Exercise description.
Retype the material from the line with "Open the JITARA footer link" up to and including the line with "will tap(46, 678).", keeping every character the same.

::::

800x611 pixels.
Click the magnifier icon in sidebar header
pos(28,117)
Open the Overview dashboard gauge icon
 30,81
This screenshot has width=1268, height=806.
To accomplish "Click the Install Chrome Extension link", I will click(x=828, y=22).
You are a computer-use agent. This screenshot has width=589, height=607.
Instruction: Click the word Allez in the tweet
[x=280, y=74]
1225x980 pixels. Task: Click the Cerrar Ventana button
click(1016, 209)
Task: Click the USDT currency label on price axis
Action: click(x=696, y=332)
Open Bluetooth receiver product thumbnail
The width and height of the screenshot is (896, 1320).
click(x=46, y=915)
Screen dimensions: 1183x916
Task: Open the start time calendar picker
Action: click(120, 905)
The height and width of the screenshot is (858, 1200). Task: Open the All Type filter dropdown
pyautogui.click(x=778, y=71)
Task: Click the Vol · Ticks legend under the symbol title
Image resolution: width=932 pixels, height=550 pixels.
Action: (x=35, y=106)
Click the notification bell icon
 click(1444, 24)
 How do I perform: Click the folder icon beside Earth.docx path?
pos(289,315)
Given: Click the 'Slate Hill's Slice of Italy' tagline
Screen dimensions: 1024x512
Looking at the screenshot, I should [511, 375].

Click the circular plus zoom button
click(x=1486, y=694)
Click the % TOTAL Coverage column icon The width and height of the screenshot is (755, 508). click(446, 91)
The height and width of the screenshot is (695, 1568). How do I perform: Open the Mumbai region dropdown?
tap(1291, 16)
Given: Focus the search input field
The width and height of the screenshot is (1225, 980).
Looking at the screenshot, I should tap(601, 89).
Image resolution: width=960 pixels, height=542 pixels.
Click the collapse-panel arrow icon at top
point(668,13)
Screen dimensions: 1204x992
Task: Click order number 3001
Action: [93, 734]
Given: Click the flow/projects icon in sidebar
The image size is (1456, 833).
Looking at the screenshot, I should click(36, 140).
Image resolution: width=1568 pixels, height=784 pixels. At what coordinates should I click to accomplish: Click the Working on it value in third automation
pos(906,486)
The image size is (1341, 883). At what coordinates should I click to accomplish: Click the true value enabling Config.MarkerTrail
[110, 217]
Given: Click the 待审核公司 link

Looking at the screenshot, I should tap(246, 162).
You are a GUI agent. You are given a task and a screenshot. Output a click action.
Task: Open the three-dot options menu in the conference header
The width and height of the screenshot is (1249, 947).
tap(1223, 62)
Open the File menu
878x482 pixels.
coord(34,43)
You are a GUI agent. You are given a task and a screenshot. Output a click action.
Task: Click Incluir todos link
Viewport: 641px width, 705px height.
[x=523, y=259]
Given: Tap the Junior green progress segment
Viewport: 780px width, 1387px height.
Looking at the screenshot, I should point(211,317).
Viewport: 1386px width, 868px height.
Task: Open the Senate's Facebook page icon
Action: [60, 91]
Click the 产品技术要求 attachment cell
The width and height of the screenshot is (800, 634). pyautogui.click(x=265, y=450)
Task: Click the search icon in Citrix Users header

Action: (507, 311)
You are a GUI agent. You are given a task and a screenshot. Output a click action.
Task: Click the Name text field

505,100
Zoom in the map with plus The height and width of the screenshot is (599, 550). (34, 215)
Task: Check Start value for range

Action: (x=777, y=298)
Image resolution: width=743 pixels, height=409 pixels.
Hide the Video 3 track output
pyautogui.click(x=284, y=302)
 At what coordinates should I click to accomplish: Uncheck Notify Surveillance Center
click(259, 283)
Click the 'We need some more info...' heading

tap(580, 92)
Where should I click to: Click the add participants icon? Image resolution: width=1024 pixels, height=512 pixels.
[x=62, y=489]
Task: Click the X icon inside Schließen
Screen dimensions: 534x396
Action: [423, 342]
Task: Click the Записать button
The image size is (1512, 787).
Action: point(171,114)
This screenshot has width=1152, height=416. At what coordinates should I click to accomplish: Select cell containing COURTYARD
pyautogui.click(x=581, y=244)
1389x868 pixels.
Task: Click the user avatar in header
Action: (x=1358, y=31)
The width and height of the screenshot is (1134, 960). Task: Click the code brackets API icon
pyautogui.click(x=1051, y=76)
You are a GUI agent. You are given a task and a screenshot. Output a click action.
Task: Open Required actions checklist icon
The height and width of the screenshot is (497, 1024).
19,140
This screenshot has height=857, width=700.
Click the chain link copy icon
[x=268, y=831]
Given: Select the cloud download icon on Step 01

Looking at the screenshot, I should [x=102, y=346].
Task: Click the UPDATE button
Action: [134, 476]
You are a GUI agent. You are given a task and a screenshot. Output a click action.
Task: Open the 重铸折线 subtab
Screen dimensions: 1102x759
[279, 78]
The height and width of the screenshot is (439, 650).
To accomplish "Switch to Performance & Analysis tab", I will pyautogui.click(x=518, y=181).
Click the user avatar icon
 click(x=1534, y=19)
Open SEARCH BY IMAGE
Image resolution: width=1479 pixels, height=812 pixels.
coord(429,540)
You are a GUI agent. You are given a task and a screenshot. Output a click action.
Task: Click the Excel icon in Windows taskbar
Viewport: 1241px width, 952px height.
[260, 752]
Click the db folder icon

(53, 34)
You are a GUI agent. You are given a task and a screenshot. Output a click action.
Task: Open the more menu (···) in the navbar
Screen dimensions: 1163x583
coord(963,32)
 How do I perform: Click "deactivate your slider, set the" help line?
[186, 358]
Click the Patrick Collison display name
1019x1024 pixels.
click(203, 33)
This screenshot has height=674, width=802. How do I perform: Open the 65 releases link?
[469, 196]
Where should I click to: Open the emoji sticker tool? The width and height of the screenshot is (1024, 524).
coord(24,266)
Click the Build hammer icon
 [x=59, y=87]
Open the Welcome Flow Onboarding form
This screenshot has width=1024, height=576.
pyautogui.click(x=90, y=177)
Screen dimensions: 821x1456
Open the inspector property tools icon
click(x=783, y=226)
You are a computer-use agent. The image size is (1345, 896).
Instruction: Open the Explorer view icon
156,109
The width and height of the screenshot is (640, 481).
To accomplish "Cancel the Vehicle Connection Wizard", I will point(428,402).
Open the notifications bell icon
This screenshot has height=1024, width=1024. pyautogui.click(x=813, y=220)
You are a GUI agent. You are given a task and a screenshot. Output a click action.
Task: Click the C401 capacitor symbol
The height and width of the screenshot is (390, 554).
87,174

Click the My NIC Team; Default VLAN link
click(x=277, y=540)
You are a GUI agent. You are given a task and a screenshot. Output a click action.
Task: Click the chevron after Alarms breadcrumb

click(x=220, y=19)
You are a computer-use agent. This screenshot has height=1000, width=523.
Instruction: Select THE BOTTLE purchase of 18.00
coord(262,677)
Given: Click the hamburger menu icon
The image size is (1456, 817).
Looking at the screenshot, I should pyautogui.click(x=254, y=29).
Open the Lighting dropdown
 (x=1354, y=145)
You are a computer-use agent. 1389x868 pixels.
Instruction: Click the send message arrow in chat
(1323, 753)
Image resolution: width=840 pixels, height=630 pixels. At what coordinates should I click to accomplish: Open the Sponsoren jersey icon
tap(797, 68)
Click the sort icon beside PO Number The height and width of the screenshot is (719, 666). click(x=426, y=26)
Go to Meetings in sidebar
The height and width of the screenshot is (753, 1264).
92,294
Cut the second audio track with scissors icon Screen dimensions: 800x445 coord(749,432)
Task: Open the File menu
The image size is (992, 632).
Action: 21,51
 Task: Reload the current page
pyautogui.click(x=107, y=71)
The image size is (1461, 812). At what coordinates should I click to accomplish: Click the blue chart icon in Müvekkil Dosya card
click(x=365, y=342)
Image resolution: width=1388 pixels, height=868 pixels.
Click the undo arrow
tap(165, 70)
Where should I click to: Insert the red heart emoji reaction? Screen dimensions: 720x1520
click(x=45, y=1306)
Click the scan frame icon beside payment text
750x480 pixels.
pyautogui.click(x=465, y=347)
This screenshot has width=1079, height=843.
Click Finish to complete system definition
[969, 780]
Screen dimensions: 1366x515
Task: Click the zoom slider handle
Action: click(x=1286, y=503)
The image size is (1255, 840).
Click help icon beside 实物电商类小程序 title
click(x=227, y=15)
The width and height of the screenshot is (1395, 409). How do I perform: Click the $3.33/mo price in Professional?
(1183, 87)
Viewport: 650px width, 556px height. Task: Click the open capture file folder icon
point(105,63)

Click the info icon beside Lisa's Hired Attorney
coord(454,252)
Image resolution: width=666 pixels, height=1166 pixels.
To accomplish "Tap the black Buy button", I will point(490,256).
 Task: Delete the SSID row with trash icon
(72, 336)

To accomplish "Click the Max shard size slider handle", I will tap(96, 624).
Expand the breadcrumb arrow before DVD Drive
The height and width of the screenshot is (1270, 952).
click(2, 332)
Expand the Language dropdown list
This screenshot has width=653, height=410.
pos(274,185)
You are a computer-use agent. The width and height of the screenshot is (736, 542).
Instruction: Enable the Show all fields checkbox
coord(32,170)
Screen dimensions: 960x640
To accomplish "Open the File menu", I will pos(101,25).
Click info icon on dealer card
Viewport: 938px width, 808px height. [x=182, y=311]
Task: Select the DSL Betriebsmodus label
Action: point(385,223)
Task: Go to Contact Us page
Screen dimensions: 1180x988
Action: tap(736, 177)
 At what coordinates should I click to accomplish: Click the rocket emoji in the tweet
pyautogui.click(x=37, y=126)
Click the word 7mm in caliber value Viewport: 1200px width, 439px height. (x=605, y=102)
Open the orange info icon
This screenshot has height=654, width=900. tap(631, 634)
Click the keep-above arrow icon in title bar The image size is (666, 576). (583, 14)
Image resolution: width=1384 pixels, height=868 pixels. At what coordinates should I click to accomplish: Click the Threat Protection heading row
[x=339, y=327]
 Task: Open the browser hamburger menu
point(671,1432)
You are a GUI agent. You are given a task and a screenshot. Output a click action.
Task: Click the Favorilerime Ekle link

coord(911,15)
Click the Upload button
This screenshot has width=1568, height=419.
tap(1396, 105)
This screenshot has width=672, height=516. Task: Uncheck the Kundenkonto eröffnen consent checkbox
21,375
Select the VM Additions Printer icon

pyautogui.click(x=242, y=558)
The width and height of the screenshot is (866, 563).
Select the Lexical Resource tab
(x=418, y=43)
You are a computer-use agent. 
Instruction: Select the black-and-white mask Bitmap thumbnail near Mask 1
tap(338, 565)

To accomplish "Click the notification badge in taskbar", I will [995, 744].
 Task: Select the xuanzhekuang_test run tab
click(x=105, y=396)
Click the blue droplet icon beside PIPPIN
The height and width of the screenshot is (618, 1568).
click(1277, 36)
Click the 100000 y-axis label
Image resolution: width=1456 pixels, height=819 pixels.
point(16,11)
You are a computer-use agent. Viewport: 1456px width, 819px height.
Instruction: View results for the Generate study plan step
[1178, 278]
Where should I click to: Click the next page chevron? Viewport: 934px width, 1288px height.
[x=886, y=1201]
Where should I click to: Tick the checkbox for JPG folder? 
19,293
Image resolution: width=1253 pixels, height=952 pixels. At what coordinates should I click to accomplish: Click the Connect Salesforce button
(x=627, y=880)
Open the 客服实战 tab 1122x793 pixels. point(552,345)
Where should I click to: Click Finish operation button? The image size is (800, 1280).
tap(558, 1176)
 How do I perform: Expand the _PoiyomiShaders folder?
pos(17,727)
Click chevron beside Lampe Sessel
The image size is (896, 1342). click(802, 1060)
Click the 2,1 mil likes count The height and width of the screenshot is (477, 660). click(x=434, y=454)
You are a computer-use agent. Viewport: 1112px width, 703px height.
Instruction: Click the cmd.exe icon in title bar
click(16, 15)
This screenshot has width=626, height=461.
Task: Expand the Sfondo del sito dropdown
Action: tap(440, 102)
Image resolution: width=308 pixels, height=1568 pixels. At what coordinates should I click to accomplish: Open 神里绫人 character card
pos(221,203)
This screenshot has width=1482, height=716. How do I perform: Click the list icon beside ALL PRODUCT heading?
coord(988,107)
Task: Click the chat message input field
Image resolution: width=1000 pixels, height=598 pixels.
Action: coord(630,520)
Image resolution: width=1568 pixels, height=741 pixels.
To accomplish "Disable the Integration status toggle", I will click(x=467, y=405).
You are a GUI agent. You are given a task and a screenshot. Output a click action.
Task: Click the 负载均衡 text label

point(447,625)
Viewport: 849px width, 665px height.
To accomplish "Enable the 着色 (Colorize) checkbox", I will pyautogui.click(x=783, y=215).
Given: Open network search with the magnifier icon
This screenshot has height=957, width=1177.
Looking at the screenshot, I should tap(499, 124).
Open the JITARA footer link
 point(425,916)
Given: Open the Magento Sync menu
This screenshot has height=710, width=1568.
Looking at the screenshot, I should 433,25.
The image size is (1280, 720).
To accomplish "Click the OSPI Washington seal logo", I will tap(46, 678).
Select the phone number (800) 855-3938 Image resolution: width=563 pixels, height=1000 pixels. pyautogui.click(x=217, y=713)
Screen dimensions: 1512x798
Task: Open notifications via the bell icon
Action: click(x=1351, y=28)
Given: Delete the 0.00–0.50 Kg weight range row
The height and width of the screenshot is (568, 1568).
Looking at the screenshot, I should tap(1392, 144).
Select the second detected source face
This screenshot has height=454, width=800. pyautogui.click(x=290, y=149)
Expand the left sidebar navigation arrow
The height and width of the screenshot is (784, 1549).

::::

Written solution.
Open the JITARA footer link
 point(425,916)
Given: Open the Magento Sync menu
This screenshot has height=710, width=1568.
Looking at the screenshot, I should 433,25.
The image size is (1280, 720).
To accomplish "Click the OSPI Washington seal logo", I will tap(46, 678).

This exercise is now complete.